Grimm's note notes from the Paderbörnischen (from the von Haxthausen family ) and gives another story from the Münsterischen (from the von Droste-Hülshoff family ): The king promises his daughter to the best liar, but all courtiers are too fine. A poor farmer's boy talks about the cabbage in his garden, where he climbed into the sky. The gate closed in front of his nose. The rope with which he lowered himself from the clouds broke. He fell into a pebble, but got a hatchet and cut himself loose. The king is impressed and gives him money that the farmer prefers to the ugly daughter.
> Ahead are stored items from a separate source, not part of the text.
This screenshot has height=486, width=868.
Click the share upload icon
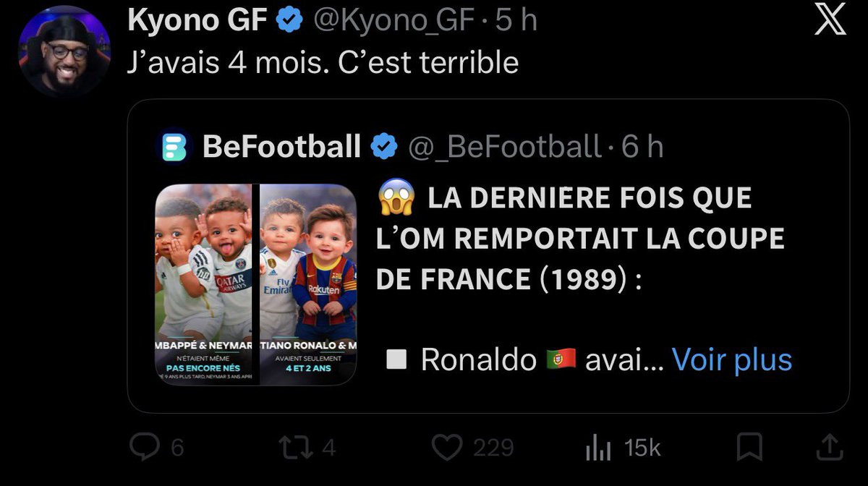pyautogui.click(x=828, y=448)

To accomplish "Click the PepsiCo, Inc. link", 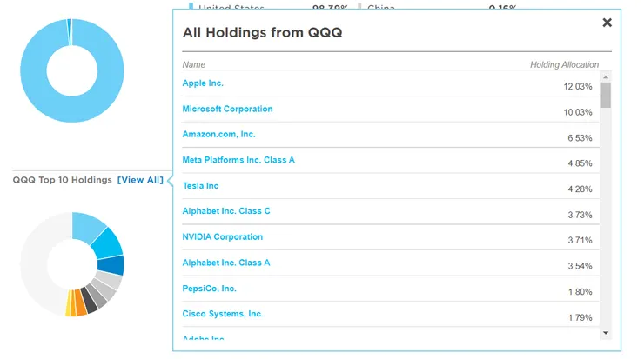I will tap(209, 289).

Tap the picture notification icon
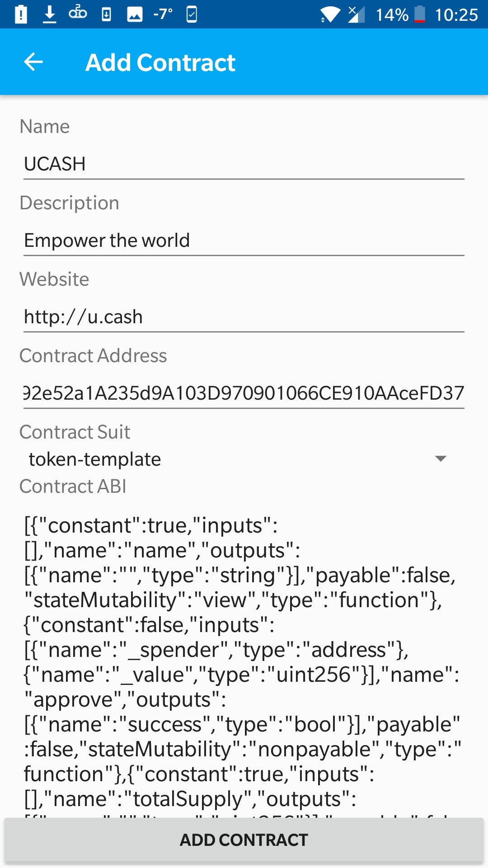point(135,14)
In Calderón's play The Great Zenobia , Persius tells how he fetched barrel-sized berries from the army and hid in one from the giant. He swallows it down, but thinks it's the core and spits it out. So he flies to the army. He bends a fir tree with a rope and lets himself snap onto the wall. The use of the rope at Münchhausen is based on folk tales like Harbardsl. 17, Danske Viser 1, no. 43 and annotation. , ex arena funem nectere , Wunderhorn 2, 411 Das Dietmarsenlied . They also mention Asbjørnsen p. 284, Wuk No. 1, Vogl No. 2, Haupt No. 2, Helwig No. 2 and 3, Hans and the Beanstalk .

Comparisons

interpretation

Hedwig von Beit cites the fairy tale as an example of how experiences of the afterlife become motifs of vacillations by emphasizing the paradox. Lutz Röhrich shows that the narrator's milieu is true even when depicting God.

literature

  • Grimm, brothers. Children's and Household Tales. Last hand edition with the original notes by the Brothers Grimm. With an appendix of all fairy tales and certificates of origin, not published in all editions, published by Heinz Rölleke. Volume 3: Original Notes, Guarantees of Origin, Afterword. Pp. 205–206, 489. Revised and bibliographically supplemented edition, Stuttgart 1994. (Reclam-Verlag; ISBN 3-15-003193-1 )
  • Ranke, Kurt: Threshing. In: Encyclopedia of Fairy Tales. Volume 3. pp. 889-891. Berlin, New York 1981.

Web links

Wikisource: The Flail from Heaven  - Sources and full texts

Individual evidence

  1. by Beit, Hedwig: Contrast and Renewal in Fairy Tales. Second volume of «Symbolism of Fairy Tales». Second, improved edition, Bern 1956. pp. 512-513. (A. Francke AG, publisher)
  2. ^ Röhrich, Lutz: Fairy tales and reality. Wiesbaden, second expanded edition 1964. p. 216.